Rescale the lines beginning at the one that contains "The width and height of the screenshot is (1366, 741)." and ending after the one that contains "tap(211, 367)": reproduce each of them, requests included, multiplying every coordinate in the answers by 2.45 and rounding to whole numbers, with halves rounded up.

┌─ Record list

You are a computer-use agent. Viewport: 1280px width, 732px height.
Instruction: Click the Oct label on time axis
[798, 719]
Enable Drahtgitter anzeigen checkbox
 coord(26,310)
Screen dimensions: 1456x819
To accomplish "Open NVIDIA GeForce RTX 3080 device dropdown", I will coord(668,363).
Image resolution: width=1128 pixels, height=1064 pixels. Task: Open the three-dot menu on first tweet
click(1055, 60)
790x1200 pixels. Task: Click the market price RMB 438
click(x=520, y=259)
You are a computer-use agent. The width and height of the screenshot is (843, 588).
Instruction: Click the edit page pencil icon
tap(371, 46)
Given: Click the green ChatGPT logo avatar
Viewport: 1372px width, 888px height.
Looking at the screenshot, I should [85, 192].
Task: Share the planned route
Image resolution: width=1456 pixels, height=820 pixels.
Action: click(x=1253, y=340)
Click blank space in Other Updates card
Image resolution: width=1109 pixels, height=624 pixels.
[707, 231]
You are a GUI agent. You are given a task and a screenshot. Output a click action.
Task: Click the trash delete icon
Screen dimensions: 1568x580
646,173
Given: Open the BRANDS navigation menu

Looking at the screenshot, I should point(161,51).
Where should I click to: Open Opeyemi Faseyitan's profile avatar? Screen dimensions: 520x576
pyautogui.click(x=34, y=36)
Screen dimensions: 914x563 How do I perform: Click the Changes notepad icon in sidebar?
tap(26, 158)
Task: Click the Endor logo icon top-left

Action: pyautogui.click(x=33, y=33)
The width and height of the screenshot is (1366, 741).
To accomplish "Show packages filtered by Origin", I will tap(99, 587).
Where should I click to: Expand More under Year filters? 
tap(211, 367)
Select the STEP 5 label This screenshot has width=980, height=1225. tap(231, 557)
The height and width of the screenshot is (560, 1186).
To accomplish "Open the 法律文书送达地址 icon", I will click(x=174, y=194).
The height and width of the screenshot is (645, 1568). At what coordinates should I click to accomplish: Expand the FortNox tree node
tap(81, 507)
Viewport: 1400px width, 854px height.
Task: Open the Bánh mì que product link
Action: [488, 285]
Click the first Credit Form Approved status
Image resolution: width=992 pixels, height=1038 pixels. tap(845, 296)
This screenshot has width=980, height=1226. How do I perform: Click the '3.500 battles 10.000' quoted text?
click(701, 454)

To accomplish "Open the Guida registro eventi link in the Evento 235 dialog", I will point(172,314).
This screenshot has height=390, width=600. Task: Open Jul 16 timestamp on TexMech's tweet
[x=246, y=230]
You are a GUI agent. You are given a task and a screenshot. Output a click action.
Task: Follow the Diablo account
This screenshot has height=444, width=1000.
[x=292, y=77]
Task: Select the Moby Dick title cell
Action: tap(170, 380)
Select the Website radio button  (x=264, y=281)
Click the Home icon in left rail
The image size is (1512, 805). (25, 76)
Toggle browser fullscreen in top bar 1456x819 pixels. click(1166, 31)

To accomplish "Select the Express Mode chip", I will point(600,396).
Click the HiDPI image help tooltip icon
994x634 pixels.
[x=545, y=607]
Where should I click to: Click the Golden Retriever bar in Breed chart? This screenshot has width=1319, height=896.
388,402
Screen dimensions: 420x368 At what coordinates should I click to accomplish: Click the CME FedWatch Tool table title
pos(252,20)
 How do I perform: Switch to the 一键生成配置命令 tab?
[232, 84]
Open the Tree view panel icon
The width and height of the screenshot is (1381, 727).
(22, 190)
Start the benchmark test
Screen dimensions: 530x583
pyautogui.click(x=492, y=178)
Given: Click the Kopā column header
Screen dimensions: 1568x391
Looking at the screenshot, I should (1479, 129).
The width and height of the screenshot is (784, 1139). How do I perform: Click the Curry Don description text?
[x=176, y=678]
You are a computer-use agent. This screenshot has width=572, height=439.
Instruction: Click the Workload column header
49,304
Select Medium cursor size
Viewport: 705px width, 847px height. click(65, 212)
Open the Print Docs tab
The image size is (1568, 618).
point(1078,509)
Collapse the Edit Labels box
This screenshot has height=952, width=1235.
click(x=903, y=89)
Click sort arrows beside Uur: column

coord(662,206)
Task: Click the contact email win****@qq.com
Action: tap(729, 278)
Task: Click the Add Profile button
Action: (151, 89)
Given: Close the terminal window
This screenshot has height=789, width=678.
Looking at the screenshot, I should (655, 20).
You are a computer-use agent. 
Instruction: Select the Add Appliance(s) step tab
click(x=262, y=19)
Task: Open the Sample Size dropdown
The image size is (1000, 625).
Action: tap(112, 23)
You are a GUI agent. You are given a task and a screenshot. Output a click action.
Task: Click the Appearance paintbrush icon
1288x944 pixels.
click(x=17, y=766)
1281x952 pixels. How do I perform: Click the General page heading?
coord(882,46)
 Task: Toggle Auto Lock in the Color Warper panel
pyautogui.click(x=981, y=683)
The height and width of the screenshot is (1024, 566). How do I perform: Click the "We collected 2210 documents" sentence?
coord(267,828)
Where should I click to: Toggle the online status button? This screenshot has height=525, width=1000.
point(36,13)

└─

**The response:**
The width and height of the screenshot is (1366, 741).
To accomplish "Show packages filtered by Origin", I will tap(243, 1438).
Where should I click to: Expand More under Year filters? 
tap(517, 899)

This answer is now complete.